Sábado a la mañana en Phnom Penh. En la calle, muchos caminan hacia la avenida Preah Sisowath, la zona más turística, a orillas del Río Tonlé Sap. Esta ciudad es capital del Reino de Camboya, país del sudeste asiático que formaba parte de la Indochina Francesa (con Laos y Vietnam). “¿Vas a los bang bang bang?”, pregunta el taxista imitando con sus brazos una ametralladora en acción. Su risa resulta desagradable: parece desconocer su propia historia. El hombre deduce adónde voy: a los campos de la muerte.

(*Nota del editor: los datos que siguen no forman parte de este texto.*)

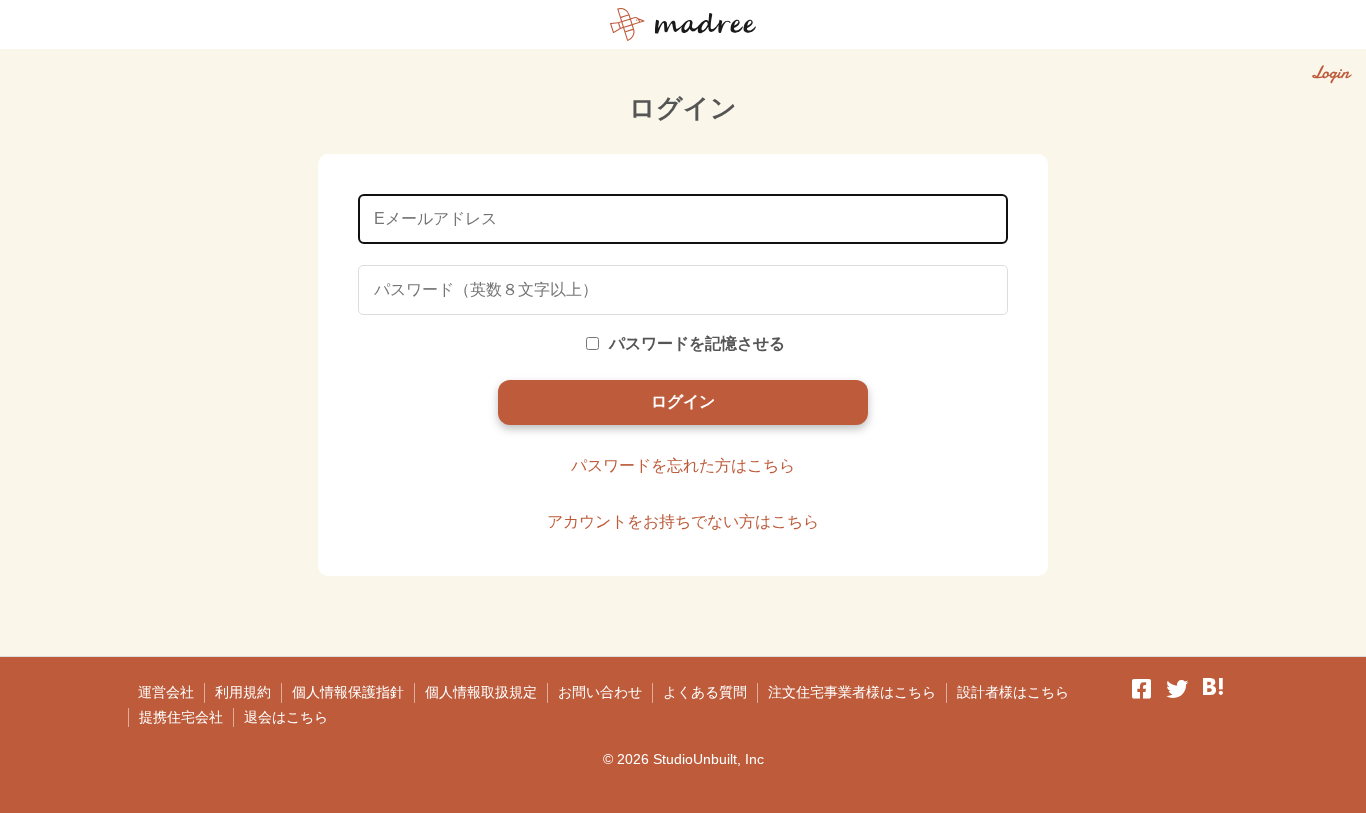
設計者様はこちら (1013, 692)
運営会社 (166, 692)
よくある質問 (705, 692)
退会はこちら (286, 717)
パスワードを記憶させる (697, 343)
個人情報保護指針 (348, 692)
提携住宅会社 (181, 717)
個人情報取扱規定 (481, 692)
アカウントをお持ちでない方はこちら (683, 521)
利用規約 (243, 692)
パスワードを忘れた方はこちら (683, 465)
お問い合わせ (600, 692)
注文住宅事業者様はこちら (852, 692)
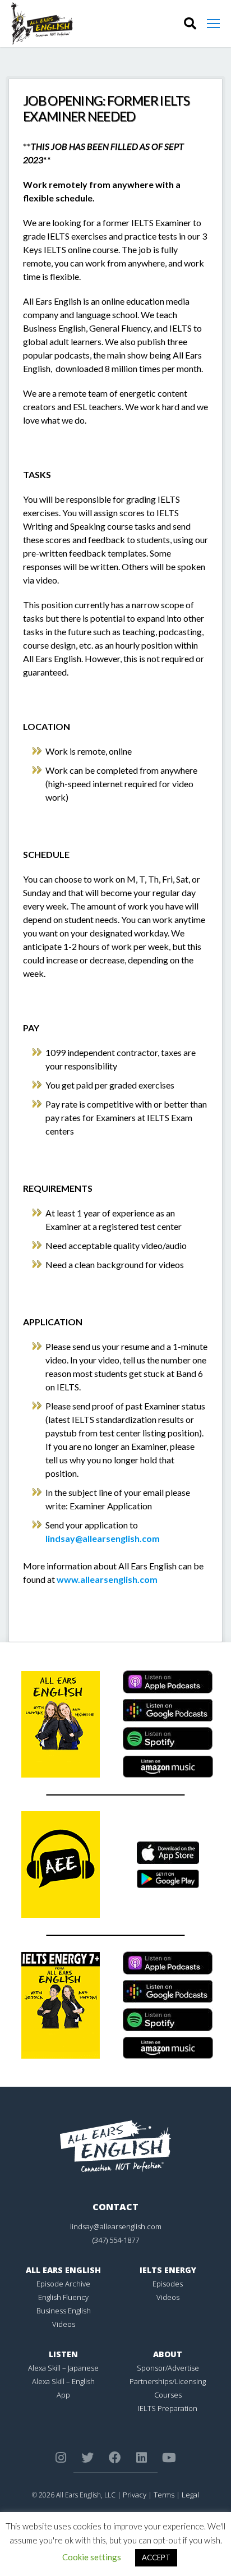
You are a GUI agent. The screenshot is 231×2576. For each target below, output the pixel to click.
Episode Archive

El terror en los huesos, exhibidos en el museo. Foto: Lorena Samponi
A 15 kilómetros de la capital se encuentra un pasado sombrío y brutal que, poco a poco, se volvió punto turístico. Los campos de la muerte –The Killing Fields– cada día reciben a cientos de personas que visitan el lugar donde funcionó uno de los 300 centros de tortura durante la dictadura que comenzó en 1975. Este campo de exterminio, conocido como Choeung Ek, está alejado de la ciudad. Para llegar, el tuctuc –triciclo motorizado que funciona como taxi en Asia– se abre paso a toda velocidad por un camino de tierra todo poceado. El calor es sofocante. “Es mejor llegar temprano para recorrerlo”, aclara el taxista. La primera imagen en las afueras de la capital es poco grata. Cada tanto, los olores son tan nauseabundos que nos obligan a taparnos la nariz. En Camboya la desigualdad se respira a cada paso. Es el reflejo de un país que se recupera, pero a cuenta gotas. “Cuidado con la mochila”, me aconseja el taxista.
En el Choeung Ek hay rastros de pasado, como son los árboles de la palma de azúcar cuyas hojas eran utilizadas para cortar la garganta de los prisioneros. En la tierra abundan los pozos que, según la gente del lugar, “es porque ahí hubo tumbas”. Todavía hay cadáveres escondidos. Cuando llueve es frecuente que harapos, huesos y dientes asomen a la superficie. También el lugar conserva “El árbol mágico”, de donde se colgaban los parlantes que emitían las marchas comunistas. El audioguía que alquilé a la entrada del predio asegura que “es el tipo de árbol donde Buda se sentó cuando alcanzó la iluminación”. Cada noche, sobre ese gran árbol, los soldados estrellaban cabezas de los bebés y niños que llegaban al campo de exterminio. Las madres eran obligadas a observar los asesinatos. Tenían prohibido llorar.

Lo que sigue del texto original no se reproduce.